You need to be able to expand to go from breaking even to eventually earning enough to pay yourself a salary too!

Also, you will need sufficient cashflow to buy your products wolesale ( in myexample you would need £10,000).

You also need to factor in VAT etc.

Basically, you need to do your sums, do market research and then present the business plan to a bank. If the plan seems sound they may be happy to invest ( lend you money). They may well expect you to put in money of your own too.

You need to know how much you can realistically expect to sell. too many people start shops with unrealistic expectations.
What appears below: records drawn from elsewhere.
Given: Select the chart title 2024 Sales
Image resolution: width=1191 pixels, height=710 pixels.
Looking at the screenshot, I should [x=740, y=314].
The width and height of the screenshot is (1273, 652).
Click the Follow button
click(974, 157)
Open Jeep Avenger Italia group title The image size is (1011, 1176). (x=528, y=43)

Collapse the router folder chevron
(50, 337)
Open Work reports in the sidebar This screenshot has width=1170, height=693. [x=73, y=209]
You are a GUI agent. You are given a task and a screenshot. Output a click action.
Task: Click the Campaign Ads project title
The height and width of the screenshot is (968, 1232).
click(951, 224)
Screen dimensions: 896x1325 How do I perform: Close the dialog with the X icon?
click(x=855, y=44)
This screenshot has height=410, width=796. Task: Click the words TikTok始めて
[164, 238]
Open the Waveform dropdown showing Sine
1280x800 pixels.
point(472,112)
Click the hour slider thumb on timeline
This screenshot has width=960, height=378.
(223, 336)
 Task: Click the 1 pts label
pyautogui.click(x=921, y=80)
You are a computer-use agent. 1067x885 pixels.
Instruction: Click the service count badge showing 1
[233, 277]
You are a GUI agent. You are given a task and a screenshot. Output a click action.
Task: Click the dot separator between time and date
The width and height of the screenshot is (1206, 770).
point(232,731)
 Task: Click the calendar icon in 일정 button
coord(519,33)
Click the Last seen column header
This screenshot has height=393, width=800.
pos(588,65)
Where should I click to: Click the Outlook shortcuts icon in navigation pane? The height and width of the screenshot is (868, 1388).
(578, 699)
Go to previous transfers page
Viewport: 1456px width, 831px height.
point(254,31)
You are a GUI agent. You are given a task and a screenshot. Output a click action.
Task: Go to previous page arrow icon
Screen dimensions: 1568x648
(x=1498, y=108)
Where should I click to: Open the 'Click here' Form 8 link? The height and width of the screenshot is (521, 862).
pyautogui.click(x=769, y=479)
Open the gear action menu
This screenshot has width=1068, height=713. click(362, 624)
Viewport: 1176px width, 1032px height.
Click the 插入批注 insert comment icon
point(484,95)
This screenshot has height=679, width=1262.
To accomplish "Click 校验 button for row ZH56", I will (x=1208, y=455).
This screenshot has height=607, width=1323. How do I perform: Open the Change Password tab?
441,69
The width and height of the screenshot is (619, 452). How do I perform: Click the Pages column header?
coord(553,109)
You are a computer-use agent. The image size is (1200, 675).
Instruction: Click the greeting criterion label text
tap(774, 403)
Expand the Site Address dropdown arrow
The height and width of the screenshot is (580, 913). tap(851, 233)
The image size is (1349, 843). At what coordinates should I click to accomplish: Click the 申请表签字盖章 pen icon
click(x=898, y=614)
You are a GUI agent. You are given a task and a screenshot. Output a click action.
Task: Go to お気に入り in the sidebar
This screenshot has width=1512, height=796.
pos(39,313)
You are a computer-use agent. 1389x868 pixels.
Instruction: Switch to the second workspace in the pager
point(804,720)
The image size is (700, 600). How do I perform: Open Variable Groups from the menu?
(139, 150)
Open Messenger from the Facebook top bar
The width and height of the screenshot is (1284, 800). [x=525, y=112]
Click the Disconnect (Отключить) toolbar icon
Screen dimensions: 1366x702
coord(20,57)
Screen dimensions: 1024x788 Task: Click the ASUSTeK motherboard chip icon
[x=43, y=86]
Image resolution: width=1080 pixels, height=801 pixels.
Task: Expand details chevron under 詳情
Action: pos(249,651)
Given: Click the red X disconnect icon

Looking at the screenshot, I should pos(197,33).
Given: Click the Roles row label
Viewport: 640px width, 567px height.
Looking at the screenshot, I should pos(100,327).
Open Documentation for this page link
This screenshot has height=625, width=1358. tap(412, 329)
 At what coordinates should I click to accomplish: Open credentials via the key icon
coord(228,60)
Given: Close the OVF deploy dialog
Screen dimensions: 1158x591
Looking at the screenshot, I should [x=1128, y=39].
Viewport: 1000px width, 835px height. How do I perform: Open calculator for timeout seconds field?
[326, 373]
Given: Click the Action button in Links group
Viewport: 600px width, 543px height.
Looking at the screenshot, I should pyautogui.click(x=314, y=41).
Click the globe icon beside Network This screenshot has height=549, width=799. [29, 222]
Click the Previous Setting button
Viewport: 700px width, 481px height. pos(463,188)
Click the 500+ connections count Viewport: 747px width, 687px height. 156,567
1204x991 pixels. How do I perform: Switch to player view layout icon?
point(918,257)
NotYouNaanBread Mon 28-Jan-13 06:52:23

nickelbabe - just to clarify, I was saying to find someone who wont charge you 2k. When I started, I spent unholy amounts on my branding (which is admittedly great) because I didn't know you could mix and match yourself with freelancers.

SpeedaEcommerce Wed 30-Jan-13 11:15:21

Have you ever considered trying to sell your products online, it costs a fraction of the price to set up and you can design your shop exactly how you want .
try our ecommerce website builder at www, its a great option and can actually run alongside your main shop.

SpeedaEcommerce Wed 30-Jan-13 11:18:27

Have you ever considered trying to sell your products online, it costs a fraction of the price to set up and you can design your shop exactly how you want .
try our ecommerce website builder at its a great option and can actually run alongside your main shop.

nickelbabe Wed 30-Jan-13 11:25:43

Naan - thank you for clarifying that smile
I still don't think you need to get someone to write the site for you when there are desktop templates that you can use.

my site looks nothing like the template I started with now, because as i got used to the programme i fiddled around with it until I liked it.

now, our church website was designed by a web designer and it's really hard to change things on it, because it's just not user friendly.